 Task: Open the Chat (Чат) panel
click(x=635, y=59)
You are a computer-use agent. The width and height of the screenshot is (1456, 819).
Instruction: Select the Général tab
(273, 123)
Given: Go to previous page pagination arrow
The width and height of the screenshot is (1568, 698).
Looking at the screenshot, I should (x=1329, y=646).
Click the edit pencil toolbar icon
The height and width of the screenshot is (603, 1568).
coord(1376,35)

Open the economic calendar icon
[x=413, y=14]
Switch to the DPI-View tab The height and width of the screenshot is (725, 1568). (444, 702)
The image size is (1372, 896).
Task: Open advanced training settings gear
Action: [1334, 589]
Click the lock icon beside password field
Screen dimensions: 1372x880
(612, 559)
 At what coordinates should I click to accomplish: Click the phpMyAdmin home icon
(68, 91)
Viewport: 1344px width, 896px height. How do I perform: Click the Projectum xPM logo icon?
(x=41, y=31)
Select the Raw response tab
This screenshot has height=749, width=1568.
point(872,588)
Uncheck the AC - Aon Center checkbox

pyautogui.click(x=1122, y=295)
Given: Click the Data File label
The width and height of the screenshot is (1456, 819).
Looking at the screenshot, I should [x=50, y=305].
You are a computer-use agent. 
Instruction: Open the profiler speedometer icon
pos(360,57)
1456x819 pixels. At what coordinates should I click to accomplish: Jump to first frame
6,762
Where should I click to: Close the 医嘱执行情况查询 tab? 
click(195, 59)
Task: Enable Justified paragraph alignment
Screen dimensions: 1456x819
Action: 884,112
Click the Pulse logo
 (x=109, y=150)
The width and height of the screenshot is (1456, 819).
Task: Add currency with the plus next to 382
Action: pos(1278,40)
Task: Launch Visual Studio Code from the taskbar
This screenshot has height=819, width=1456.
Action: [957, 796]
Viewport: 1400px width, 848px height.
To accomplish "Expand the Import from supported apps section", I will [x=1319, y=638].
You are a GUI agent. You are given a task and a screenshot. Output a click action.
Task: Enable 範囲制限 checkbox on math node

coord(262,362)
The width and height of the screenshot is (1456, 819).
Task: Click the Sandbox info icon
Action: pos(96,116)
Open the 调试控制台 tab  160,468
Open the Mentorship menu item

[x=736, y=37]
══════════════════════════════
PROBLEM TO SOLVE — Retype each record, matching it exactly.

WRITTEN SOLUTION —
 Task: Open the Chat (Чат) panel
click(x=635, y=59)
You are a computer-use agent. The width and height of the screenshot is (1456, 819).
Instruction: Select the Général tab
(273, 123)
Given: Go to previous page pagination arrow
The width and height of the screenshot is (1568, 698).
Looking at the screenshot, I should (x=1329, y=646).
Click the edit pencil toolbar icon
The height and width of the screenshot is (603, 1568).
coord(1376,35)

Open the economic calendar icon
[x=413, y=14]
Switch to the DPI-View tab The height and width of the screenshot is (725, 1568). (444, 702)
The image size is (1372, 896).
Task: Open advanced training settings gear
Action: [1334, 589]
Click the lock icon beside password field
Screen dimensions: 1372x880
(612, 559)
 At what coordinates should I click to accomplish: Click the phpMyAdmin home icon
(68, 91)
Viewport: 1344px width, 896px height. How do I perform: Click the Projectum xPM logo icon?
(x=41, y=31)
Select the Raw response tab
This screenshot has height=749, width=1568.
point(872,588)
Uncheck the AC - Aon Center checkbox

pyautogui.click(x=1122, y=295)
Given: Click the Data File label
The width and height of the screenshot is (1456, 819).
Looking at the screenshot, I should [x=50, y=305].
You are a computer-use agent. 
Instruction: Open the profiler speedometer icon
pos(360,57)
1456x819 pixels. At what coordinates should I click to accomplish: Jump to first frame
6,762
Where should I click to: Close the 医嘱执行情况查询 tab? 
click(195, 59)
Task: Enable Justified paragraph alignment
Screen dimensions: 1456x819
Action: 884,112
Click the Pulse logo
 (x=109, y=150)
The width and height of the screenshot is (1456, 819).
Task: Add currency with the plus next to 382
Action: pos(1278,40)
Task: Launch Visual Studio Code from the taskbar
This screenshot has height=819, width=1456.
Action: [957, 796]
Viewport: 1400px width, 848px height.
To accomplish "Expand the Import from supported apps section", I will [x=1319, y=638].
You are a GUI agent. You are given a task and a screenshot. Output a click action.
Task: Enable 範囲制限 checkbox on math node

coord(262,362)
The width and height of the screenshot is (1456, 819).
Task: Click the Sandbox info icon
Action: pos(96,116)
Open the 调试控制台 tab  160,468
Open the Mentorship menu item

[x=736, y=37]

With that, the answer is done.